In any group, there will be a status ceiling, above which there are no group members, and a status floor, below which there are no group members.
We intuitively get, I think, the idea of a status floor; unless you were accepted to every college you applied to, got every job you tried for, and have always hung out with the “cool kids” of your social milieu, you’ve experienced a status floor.
The ceiling is a bit trickier. No one’s stopping a high-status person hanging out with a group, so why aren’t they there?
The answer is that at that level, those of high status can probably succeed at joining a higher-status group, and leaving this one behind.
OK. Well and good. So why am I writing a blog post about this?
Because this dynamic is not necessarily obvious. The reason is that there are different types of status.
When I was in high school, I wanted to do…I don’t know. Smart things. And I had pretty insanely good test scores. So when it came time to apply for colleges, I applied to BYU, Harvard, Stanford, MIT, and Cal Tech. I was only accepted to BYU.
Why? Because I had abysmal grades in high school. Like, barely graduated.
So let’s take a second and think about how one gets into a college. They look at a bunch of stuff: test scores, grades, extracurriculars, essays, who knows what else. But to get in, one must do well on at least one of these. That’s the status floor: anyone you meet on campus must have something, orthey wouldn’t be there.
But after the acceptance letters go out, it’s time for the status ceiling to take effect. Imagine a more diligent me with better grades. Perhaps I would have made it to Harvard.

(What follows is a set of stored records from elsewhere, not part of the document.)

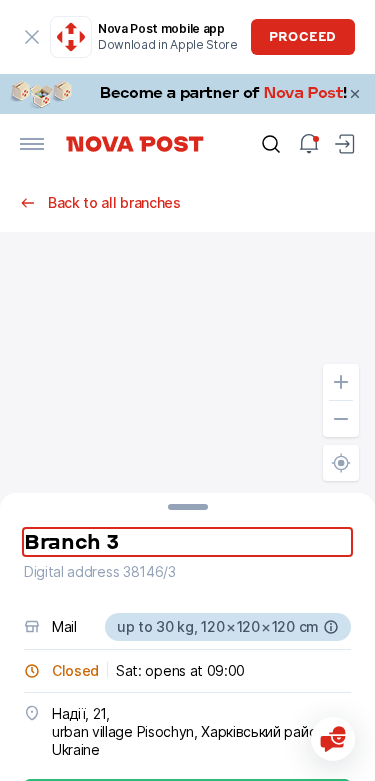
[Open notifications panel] (309, 144)
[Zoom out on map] (341, 419)
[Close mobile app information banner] (32, 37)
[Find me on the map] (341, 463)
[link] (187, 94)
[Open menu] (32, 144)
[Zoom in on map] (341, 382)
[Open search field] (271, 144)
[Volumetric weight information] (331, 627)
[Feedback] (333, 739)
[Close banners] (355, 94)
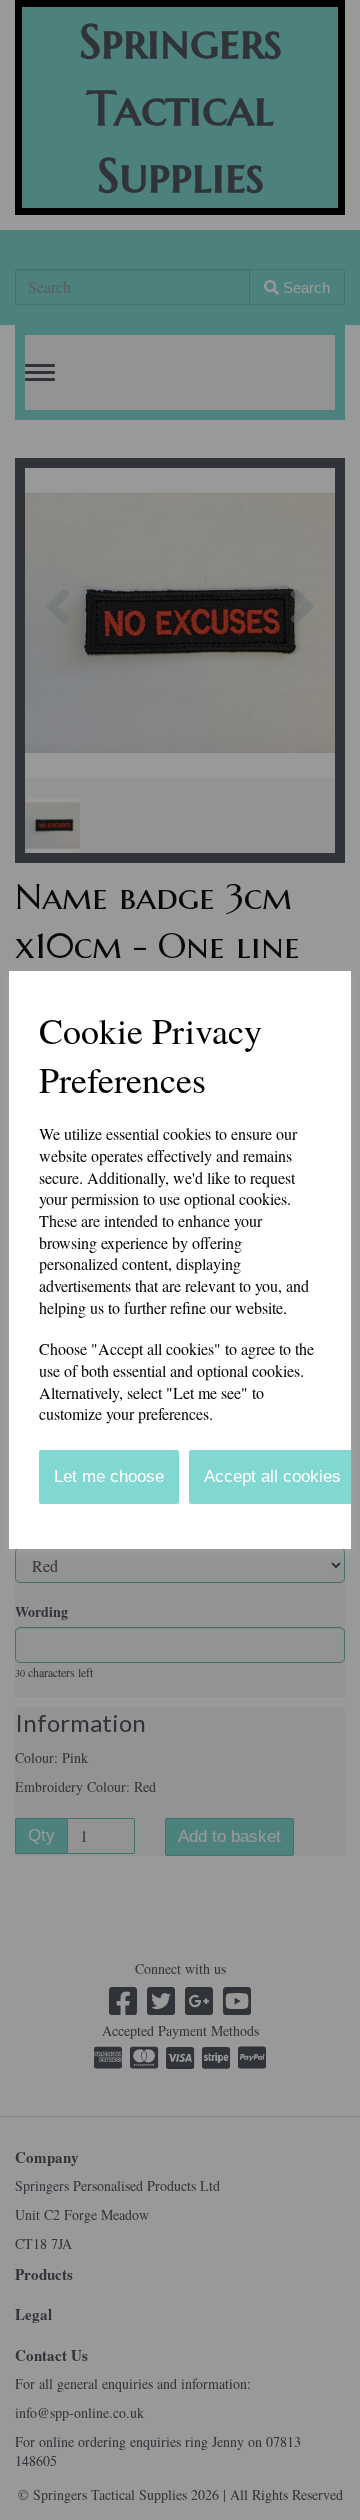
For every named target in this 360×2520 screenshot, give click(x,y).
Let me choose (109, 1476)
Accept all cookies (272, 1476)
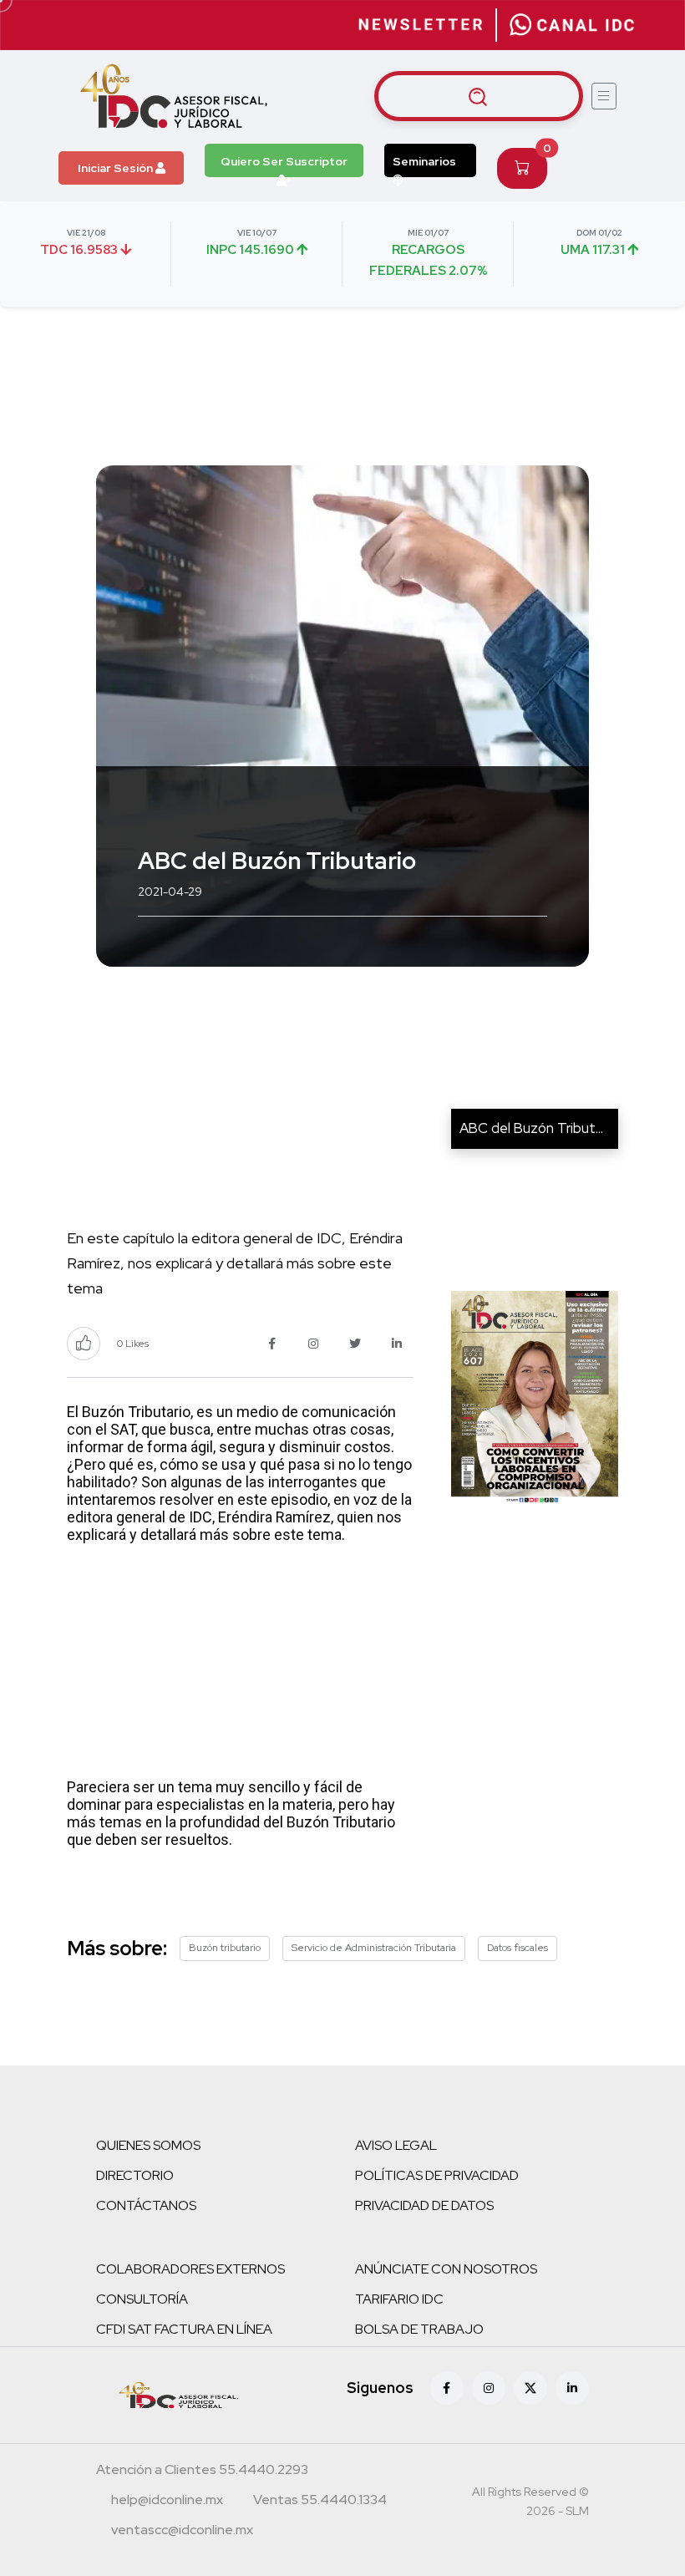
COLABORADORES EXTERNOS (190, 2269)
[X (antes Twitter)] (530, 2388)
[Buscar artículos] (478, 96)
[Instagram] (488, 2388)
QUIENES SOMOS (148, 2145)
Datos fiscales (517, 1947)
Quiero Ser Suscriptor (284, 161)
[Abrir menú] (603, 96)
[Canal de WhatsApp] (572, 25)
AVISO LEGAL (396, 2145)
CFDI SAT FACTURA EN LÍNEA (184, 2329)
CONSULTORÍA (142, 2299)
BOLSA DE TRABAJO (419, 2329)
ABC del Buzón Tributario (538, 1128)
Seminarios (424, 161)
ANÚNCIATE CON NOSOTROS (446, 2269)
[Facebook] (447, 2388)
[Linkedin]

In which case: I probably would have gone there.
So while it’s true that anyone you meet on campus isn’t a complete moron, they’re probably not Ivy material either—because if they were, they’d be there!
Note that the floors and ceilings for individual characteristics is much wider than for the composite used for admissions. You can have a very smart person at BYU (who’s a slacker) or someone not too bright (who works very hard and plays the system well). So it doesn’t look like there’s a narrow floor/ceiling, because on any one characteristic, there isn’t.
But a ceiling/floor combo there is, which leads to an interesting property — if you meet someone really smart on the campus of an average school, you automatically know they probably have some sort of other problem.
This could lead to some weird conclusions. If you went around asking everyone for their test scores and high school GPA’s, you would find that they’re negatively correlated. You might conclude that “public schools just can’t manage their genius!” or that “tests don’t measure scholastic aptitude!” Those may or may not be true, but they aren’t supported by our little ad hoc study.
So let’s bring this back to the topic at hand.
Don’t even click the link for a second. Just think about it. The boyfriend, to have a girlfriend, must somewhat have his life together. Why does he have an unstable ex? I’m guilty of this as well. All my bro friends are down-to-earth dudes. Why are some of the girls I’ve dated crazy?
The answer is: the layer effect. The field of girls available to a guy will, overall, fall in a narrow range. But on any given characteristic the range is much wider—including looks.
So we really need to be asking two questions: a) why did the guy date her (she was hot), and why did she date him. Or, to put another way: if she was so pretty, why couldn’t she date a better dude? The answer: crazy.